Edith Wharton, Jean Cocteau, and an Ancient Mesopotamian Tale
I have been making my way through Edith Wharton’s autobiography, A Backward Glance. Along the way I found an interesting bit about a famous (even notorious) French poet and filmmaker, and especially an ancient story he told her.
Wharton describes her time in Paris, particularly pre-World War I. As usual she spends most of her time describing the interesting people she knew there. One of these is Jean Cocteau, and she recounts a tale Cocteau told her, that he claims “he read somewhere.” Here is the story, which many of you will recognize, in a slightly different form:
One day when the Sultan was in his palace at Damascus a beautiful youth who was his favourite rushed into his presence, crying out in great agitation that he must fly at once to Baghdad, and imploring leave to borrow his Majesty’s swiftest horse.
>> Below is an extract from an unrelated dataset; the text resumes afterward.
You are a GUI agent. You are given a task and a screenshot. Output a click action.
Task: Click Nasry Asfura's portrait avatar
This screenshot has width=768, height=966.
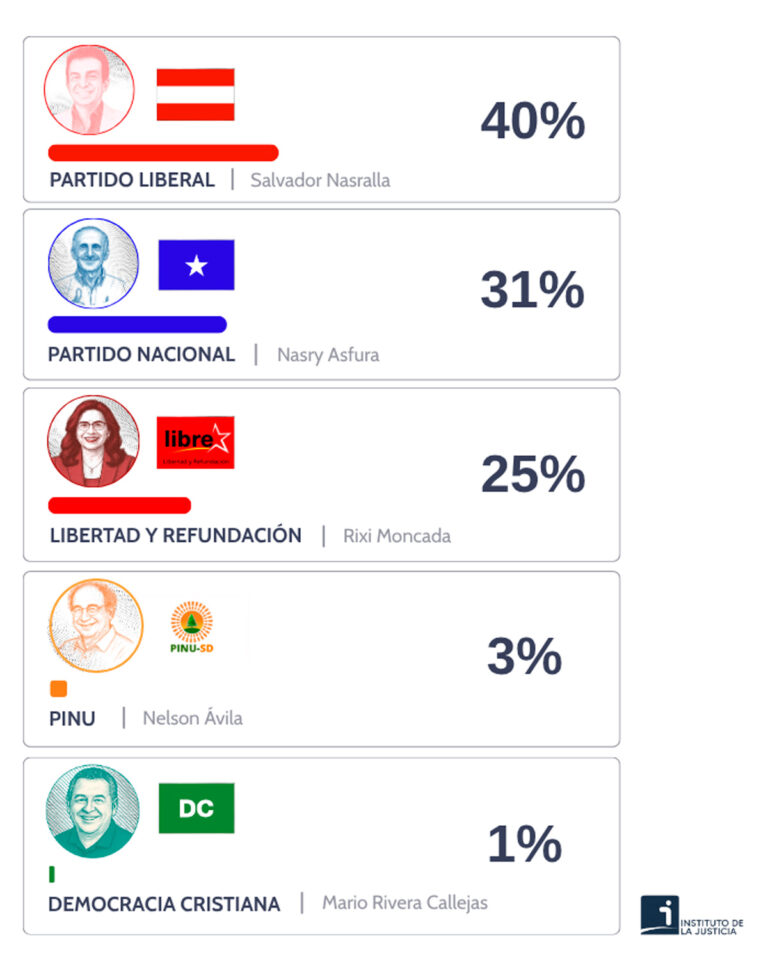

The Sultan asked why he was in such haste to go to Baghdad. ‘Because,’ the youth answered, ‘as I passed through the garden of the Palace just now, Death was standing there, and when he saw me he stretched out his arms as if to threaten me, and I must lose no time in escaping from him.’
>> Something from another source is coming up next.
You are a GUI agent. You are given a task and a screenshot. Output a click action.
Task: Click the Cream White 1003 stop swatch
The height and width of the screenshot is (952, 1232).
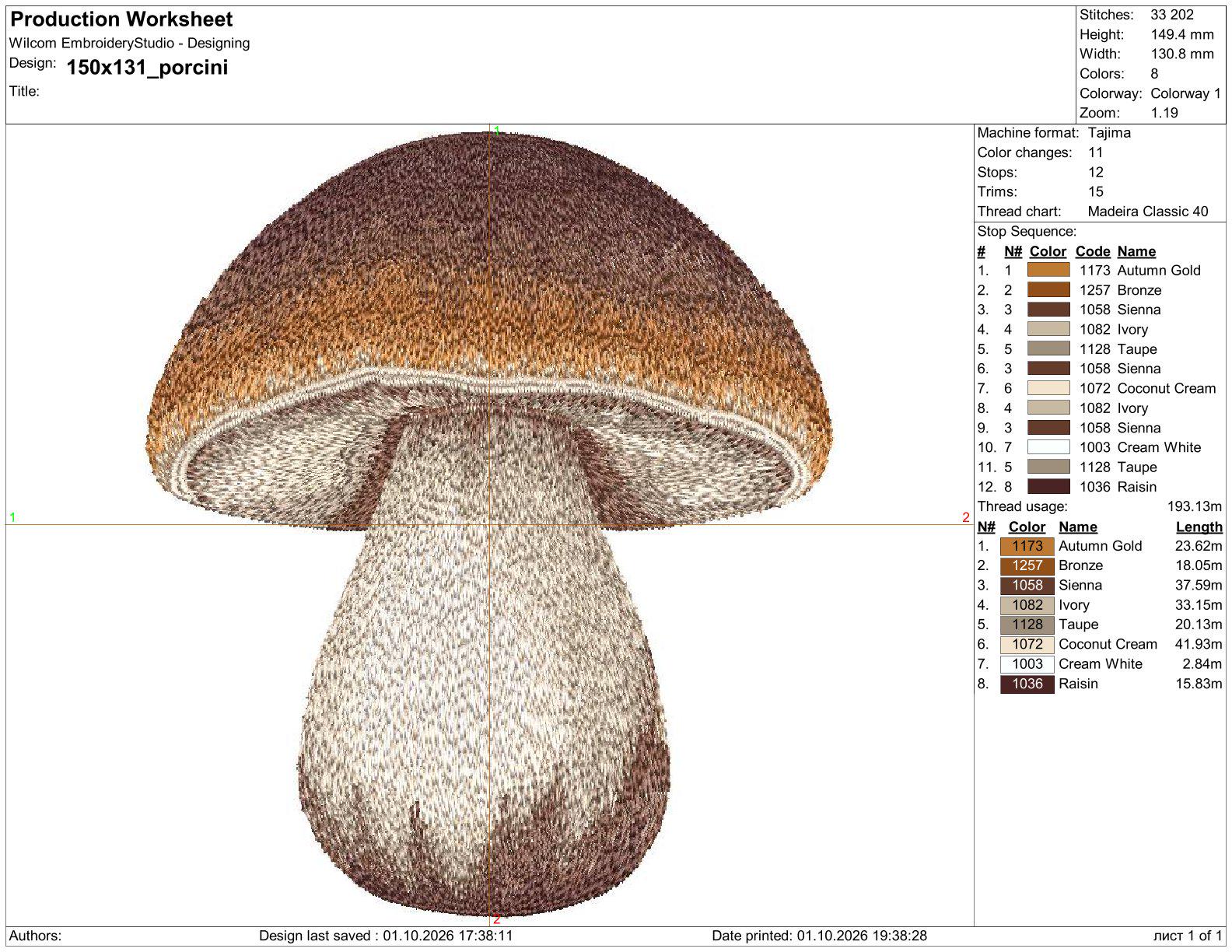pyautogui.click(x=1048, y=447)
The young man was given leave to take the Sultan’s horse and fly; and when he was gone the Sultan went down indignantly into the garden, and found Death still there. ‘How dare you make threatening gestures at my favourite?’ he cried; but Death, astonished, answered: ‘I assure your Majesty I did not threaten him. I only threw up my arms in surprise at seeing him here, because I have a tryst with him tonight in Baghdad.’
Wharton claims never to have been able to trace the story. Curiously, A Backward Glance was published in 1934, almost exactly simultaneously with John O’Hara’s novel Appointment in Samarra. I wonder if Wharton read the novel — or at least its epigraph – in which of course O’Hara gives another version of the story! (Or if she ever saw W. Somerset Maugham’s play, from which O’Hara got his version.)
O’Hara attributes the story to Maugham (who called it “an ancient Mesopotamian tale”), and apparently it was given in one of Maugham’s plays, Sheppey, which appeared in 1933 (as O’Hara was searching for a title for his novel.)
But clearly Maugham got the story from an earlier source. I looked some more, and found a blog post discussing an episode of Sherlock in which the story is related. The blogger tracked down three sources, in all of which the “appointment” is in a different place. One is Maugham’s play (Samarra), another is the Babylonian Talmud (so a Jewish source), in which the appointment is in “the district of Luz,” and the third (from an Islamic writer) places the appointment in India. (The latter two sources both center on Solomon (or Suleiman) as the senior figure who, all unknowing, sends the people Death awaits to the place Death expects to meet them.)
So, then, Cocteau’s version, as recounted by Wharton, presents yet a fourth version, with one more location for the “appointment”: Baghdad!
It’s intriguing to see this story reflected in so many places – ancient Mesopotamia, the Jewish diaspora in the same area, the Islamic milieu, and such major 20th Century writers as Wharton, O’Hara, Maugham and Cocteau.
Cocteau himself was an interesting character. Wharton calls him “a passionately imaginative youth to whom every great line of poetry was a sunrise, every sunset the foundations of the Heavenly City.” Cocteau would have been in his very early 20s when Wharton knew him, and she lamented “the fading of that light” – his talent and passion, presumably. Cocteau was a poet when Wharton knew him, and considered himself a poet in everything he did, but later he became better known for his novels (most notably Les Enfants Terrible), plays, and in particular such movies as Beauty and the Beast and Orphée.
His reputation was besmirched during the Second World War, when he associated with some Nazis and collaborators, and wrote in his diary that France was being “disrespectful” to Hitler (while at the same time speculating on Hitler’s sexuality.) Cocteau himself was openly gay, making his tolerance of Hitler the more surprising. He was charged with collaboration himself after the War, though he was cleared, and apparently he attempted (with little success) to save some Jewish friends.
Wharton of course did not know anything about that episode when writing her autobiography, and I suspect her disappointment with Cocteau may have been tied to his opium addiction, or perhaps to the increasingly avant garde direction his work took.
Rich Horton’s last article for us was on the 1973 Ditmar Award winner for Best Dramatic Presentation: “Aussie Fan,” directed by John Litchen. His website is Strange at Ecbatan. Rich has written over a hundred articles for Black Gate, see them all here.
Beauty and the Beast (La Belle et la Bete) is one of the greatest of all fantasy films. It captures the beautiful/frightening atmosphere of a fairy tale better than any other movie I’ve ever seen.
Isn’t there a version of this story in T. H. White’s The Once and Future King?
Dale Nelson
Major — Yes indeed there is. I had forgotten it (it’s been a very long time since I read White!) … in this version Death meets the man in Damascus one day and then finds him in Aleppo the next day.